Today’s case concerns allegations of defamation, intentional infliction of emotional distress, and interference with a business relationship.  This fits squarely under the state law lens, and the broader immunity offered under this analysis to state’s attorneys is fatal to Plaintiff’s case.

Basically, the SCOV analyzes the present case by reviewing its landmark holding of Levinsky v. Diamond.  In that case, the SCOV held that the Attorney General of the time and his deputies were immune from liability for statements made to the press and the legislature as well as decisions made in the prosecution of plaintiff’s case.  The hold was that the Attorney General’s power to prosecute is broad, fundamental, and encompasses nearly all parts of his job.  As a result, he was entitled to absolute immunity and the various actions were deemed to be part of the job. 

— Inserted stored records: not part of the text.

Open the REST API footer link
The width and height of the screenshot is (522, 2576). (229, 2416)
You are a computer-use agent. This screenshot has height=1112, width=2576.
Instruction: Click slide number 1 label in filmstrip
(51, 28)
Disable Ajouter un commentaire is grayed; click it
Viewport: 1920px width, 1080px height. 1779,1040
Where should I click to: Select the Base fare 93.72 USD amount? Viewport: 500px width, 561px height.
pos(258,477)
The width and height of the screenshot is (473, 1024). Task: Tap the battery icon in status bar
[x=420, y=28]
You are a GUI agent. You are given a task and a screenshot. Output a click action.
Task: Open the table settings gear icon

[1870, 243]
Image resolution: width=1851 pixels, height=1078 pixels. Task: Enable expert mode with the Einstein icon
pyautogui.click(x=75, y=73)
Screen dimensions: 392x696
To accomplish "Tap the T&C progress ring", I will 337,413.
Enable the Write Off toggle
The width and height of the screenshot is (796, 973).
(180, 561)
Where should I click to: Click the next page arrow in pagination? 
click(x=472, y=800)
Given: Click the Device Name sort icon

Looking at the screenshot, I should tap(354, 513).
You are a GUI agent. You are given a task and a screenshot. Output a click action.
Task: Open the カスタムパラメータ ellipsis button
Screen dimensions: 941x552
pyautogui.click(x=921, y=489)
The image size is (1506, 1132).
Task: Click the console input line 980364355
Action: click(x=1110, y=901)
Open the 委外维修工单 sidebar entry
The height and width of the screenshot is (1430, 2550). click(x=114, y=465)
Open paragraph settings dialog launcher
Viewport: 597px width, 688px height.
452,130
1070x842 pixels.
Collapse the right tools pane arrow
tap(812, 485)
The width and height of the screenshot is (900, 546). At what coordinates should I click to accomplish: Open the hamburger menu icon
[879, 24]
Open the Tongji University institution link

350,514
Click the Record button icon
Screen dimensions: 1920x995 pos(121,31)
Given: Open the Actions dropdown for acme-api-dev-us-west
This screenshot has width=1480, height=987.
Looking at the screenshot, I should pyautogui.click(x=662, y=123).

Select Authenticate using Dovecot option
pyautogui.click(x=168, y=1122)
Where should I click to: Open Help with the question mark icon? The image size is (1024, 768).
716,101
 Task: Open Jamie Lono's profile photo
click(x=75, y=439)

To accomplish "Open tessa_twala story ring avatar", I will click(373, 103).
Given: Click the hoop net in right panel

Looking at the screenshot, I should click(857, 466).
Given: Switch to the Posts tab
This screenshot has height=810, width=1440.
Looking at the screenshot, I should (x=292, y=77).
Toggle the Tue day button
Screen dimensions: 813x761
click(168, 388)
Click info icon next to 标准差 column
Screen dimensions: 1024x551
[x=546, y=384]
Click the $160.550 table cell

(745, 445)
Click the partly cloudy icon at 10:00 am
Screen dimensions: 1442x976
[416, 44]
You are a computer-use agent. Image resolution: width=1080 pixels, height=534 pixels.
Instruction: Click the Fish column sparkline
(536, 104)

After carefully scrutinizing Levinsky as well as a number of cases cited or relied upon by Levinsky as well as a number of cases following Levinsky, the SCOV concludes that the precedent and policy underlying absolute immunity make it applicable to the office of state’s attorney. 

The result is not unexpected for anyone familiar with Levinsky or the broad grant of immunity that prosecutors in almost every jurisdiction enjoy, but it does represent a step forward in the analysis and, at the very least, a clarification about the right of state’s attorneys to claims such immunity.

With this conclusion, neither the SCOV nor the trial court is obliged to delve into the nature of Defendant’s actions.  The action is dismissed. 

Ironically, the Defendant might be the one short changed here.  By virtue of his immunity, the SCOV never analyzes the nature of his actions.  Instead, it simply reviews the alleged actions as stated by Plaintiff under the assumption that they might be true.  While the end result is in his favor, it does generate several paragraphs where the court speculates on liability if Plaintiff’s claims turn out to be true without a corresponding conclusion that they are not. 

Of course, Defendant’s discomfort is ultimately minimal next to Plaintiff who must look to others or other claims or simply forego the hope of any legal remedy for the wrongs he believes he has suffered.

Plaintiff might want to seek a ship without shields.